LinuxQuestions.org - script help...

- Linux - Newbie (https://www.linuxquestions.org/questions/linux-newbie-8/)

- - script help... (https://www.linuxquestions.org/questions/linux-newbie-8/script-help-421417/)

realized

03-03-2006 09:06 PM

script help...

I have a script that compares fields in a csv file and spams me the matches..

#!/bin/bash

if [ ! -r $1 ]; then
echo "$1 does not exist or is not readable."
fi

gawk -F ',' '{ print $1 FS $2 FS $3 }' $1 | sed 's/ //g' | tr A-Z a-z | sort | uniq -d

My goal is for it to spam me the ENTIRE LINE of the MATCH.. i.e i will get at least 2 lines for every 1 match.. ..

Any ideas?

muha	03-04-2006 10:49 AM

I'm not entirely sure what you want to do.
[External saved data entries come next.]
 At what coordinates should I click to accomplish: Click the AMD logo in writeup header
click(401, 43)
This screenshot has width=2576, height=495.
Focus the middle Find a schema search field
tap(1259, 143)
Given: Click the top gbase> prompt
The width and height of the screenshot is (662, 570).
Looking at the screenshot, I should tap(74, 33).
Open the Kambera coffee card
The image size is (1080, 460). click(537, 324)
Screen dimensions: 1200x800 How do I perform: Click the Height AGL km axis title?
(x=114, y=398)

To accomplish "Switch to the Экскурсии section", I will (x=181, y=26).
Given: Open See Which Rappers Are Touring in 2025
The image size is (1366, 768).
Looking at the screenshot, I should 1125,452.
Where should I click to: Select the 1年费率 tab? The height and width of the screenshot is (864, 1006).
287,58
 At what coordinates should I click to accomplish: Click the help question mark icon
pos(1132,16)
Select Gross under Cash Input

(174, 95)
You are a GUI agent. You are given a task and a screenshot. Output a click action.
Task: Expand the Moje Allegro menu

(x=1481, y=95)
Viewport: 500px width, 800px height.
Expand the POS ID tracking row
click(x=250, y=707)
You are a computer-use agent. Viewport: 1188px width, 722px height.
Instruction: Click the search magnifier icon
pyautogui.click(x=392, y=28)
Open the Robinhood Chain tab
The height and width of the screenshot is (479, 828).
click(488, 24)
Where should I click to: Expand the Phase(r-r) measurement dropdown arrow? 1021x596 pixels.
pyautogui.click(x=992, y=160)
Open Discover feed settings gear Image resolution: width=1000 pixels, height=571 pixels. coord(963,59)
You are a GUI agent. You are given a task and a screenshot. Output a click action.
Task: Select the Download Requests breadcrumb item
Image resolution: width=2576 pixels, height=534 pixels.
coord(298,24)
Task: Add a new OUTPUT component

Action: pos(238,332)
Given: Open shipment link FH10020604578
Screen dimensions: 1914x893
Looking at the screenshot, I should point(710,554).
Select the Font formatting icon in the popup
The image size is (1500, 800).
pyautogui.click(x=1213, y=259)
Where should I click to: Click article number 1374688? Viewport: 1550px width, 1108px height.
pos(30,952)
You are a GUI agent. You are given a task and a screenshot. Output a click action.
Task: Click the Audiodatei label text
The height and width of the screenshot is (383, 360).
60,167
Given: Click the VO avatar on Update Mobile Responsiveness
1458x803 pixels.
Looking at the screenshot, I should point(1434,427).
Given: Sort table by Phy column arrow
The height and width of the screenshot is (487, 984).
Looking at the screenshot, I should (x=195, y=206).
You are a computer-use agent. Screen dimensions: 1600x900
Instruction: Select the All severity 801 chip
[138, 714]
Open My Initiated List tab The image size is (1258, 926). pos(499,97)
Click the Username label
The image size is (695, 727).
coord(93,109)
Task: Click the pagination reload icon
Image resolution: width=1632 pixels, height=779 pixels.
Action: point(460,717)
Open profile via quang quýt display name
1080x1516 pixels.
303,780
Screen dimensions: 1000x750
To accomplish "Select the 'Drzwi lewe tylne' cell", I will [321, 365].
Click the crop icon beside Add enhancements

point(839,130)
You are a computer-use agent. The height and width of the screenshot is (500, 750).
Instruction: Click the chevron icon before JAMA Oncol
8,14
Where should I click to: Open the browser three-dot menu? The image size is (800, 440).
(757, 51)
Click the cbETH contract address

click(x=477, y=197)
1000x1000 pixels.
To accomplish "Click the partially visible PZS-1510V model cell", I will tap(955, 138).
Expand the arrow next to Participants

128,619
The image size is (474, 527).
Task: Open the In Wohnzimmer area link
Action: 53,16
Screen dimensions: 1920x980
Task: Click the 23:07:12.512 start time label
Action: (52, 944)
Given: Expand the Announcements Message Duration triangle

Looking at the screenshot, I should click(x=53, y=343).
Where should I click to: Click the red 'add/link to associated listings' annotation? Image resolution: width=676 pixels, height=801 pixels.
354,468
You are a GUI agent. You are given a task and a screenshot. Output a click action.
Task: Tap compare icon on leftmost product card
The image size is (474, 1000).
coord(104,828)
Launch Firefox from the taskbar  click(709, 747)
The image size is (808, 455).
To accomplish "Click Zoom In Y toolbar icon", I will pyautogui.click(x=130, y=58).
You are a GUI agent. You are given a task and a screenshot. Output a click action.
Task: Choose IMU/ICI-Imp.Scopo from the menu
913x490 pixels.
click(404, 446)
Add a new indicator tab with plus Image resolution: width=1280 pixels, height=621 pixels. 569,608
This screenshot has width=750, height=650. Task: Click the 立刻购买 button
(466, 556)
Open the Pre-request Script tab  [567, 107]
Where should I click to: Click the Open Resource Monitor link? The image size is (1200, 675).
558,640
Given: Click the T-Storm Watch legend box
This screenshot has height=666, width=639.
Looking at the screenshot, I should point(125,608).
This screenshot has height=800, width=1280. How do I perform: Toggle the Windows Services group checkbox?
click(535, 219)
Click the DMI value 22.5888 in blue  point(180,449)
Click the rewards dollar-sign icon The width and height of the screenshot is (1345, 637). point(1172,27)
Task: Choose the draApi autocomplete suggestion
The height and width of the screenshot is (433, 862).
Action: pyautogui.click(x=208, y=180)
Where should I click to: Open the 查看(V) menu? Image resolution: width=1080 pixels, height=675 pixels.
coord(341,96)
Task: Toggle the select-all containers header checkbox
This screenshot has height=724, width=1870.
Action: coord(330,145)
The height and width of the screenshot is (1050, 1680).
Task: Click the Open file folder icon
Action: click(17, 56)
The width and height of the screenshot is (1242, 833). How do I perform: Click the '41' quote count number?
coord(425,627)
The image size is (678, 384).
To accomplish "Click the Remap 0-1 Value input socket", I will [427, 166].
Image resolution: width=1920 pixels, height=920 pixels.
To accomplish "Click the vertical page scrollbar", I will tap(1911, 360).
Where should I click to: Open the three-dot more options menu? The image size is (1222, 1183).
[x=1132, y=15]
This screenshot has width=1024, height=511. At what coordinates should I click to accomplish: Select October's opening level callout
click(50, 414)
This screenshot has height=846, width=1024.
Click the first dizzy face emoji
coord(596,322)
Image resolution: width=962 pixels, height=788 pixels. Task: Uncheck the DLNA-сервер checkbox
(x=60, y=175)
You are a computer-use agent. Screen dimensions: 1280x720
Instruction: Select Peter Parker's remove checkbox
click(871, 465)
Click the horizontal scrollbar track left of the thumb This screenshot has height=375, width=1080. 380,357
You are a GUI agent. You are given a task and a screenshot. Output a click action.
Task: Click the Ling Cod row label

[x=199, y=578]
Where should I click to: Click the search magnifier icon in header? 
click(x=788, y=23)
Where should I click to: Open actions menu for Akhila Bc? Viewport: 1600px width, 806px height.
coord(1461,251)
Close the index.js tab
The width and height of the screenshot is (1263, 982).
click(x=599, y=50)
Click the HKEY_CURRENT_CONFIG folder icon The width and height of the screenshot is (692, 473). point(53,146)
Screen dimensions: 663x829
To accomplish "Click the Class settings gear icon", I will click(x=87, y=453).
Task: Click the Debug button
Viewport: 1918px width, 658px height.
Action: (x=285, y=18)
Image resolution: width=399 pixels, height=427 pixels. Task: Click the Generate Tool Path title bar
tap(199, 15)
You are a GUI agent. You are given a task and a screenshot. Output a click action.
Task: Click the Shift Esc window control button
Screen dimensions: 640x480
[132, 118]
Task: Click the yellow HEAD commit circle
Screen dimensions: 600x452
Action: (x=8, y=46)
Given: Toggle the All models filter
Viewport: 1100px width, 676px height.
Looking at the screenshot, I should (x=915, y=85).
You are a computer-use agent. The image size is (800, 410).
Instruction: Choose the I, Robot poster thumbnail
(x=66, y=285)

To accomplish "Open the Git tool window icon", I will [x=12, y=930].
Maybe post some of the input and intended output :?
I think you want: egrep PATTERN
so something like:
gawk -F ',' '{ print $1 FS $2 FS $3 }' $1 |egrep match
to get the lines which contain 'match'

realized

03-06-2006 11:13 PM

change:

the goal is now to take a CSV FILE, and look at the FIRST FIELD (before the first ,)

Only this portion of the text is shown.